* _ACTIVITY_:
Each line in the entries below that holds the string "agent" is to be listed.

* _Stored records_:
= Beginning of Section =

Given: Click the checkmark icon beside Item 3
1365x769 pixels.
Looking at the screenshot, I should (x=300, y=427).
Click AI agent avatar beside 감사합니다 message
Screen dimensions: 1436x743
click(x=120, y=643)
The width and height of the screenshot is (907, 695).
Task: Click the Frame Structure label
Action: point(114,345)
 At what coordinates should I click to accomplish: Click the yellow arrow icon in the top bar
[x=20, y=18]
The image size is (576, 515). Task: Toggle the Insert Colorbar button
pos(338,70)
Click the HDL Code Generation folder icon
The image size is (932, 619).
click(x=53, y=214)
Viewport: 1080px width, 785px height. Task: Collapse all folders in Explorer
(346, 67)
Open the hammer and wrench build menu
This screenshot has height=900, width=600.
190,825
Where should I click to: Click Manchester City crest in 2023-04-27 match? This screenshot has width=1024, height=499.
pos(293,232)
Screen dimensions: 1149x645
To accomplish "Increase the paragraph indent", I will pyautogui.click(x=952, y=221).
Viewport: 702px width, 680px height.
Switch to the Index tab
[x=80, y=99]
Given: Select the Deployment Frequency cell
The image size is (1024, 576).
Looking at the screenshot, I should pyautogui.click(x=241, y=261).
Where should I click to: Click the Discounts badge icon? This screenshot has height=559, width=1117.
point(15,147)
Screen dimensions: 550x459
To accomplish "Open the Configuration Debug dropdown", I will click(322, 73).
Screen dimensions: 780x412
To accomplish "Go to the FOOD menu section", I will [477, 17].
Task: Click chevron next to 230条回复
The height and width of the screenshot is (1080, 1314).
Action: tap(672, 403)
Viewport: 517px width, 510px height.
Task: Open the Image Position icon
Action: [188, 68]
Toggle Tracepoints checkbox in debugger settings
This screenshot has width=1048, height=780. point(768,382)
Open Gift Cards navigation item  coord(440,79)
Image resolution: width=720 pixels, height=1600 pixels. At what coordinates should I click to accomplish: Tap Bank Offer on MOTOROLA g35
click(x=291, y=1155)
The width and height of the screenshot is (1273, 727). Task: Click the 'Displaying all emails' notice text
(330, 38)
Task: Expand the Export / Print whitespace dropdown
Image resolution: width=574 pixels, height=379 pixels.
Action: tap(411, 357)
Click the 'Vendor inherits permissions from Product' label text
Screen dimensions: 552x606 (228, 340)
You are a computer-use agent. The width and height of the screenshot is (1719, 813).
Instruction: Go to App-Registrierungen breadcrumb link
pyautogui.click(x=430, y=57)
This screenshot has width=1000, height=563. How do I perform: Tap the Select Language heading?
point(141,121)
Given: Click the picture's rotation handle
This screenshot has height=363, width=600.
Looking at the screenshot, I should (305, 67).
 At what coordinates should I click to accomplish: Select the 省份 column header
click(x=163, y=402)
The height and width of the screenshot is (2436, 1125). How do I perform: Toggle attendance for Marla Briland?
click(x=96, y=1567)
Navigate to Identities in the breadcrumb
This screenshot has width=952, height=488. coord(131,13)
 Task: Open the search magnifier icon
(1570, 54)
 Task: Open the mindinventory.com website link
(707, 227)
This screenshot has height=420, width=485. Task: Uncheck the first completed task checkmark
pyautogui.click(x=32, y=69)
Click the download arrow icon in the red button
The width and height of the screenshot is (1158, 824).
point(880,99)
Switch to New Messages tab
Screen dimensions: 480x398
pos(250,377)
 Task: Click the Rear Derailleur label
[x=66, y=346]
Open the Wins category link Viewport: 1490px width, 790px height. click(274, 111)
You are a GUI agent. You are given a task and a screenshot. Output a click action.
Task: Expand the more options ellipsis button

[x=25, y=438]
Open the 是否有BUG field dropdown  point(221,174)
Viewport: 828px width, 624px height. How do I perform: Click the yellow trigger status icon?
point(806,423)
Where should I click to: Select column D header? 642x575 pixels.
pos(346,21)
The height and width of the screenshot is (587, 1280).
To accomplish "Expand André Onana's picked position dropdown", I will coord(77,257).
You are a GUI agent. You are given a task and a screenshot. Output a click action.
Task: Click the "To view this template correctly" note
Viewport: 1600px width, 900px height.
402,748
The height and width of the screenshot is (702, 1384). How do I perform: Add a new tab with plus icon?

= End of Section =

* _SOLUTION_:
Click AI agent avatar beside 감사합니다 message
You are a computer-use agent. The width and height of the screenshot is (1719, 813).
You are a GUI agent. You are given a task and a screenshot. Output a click action.
You are a GUI agent. You are given a task and a screenshot. Output a click action.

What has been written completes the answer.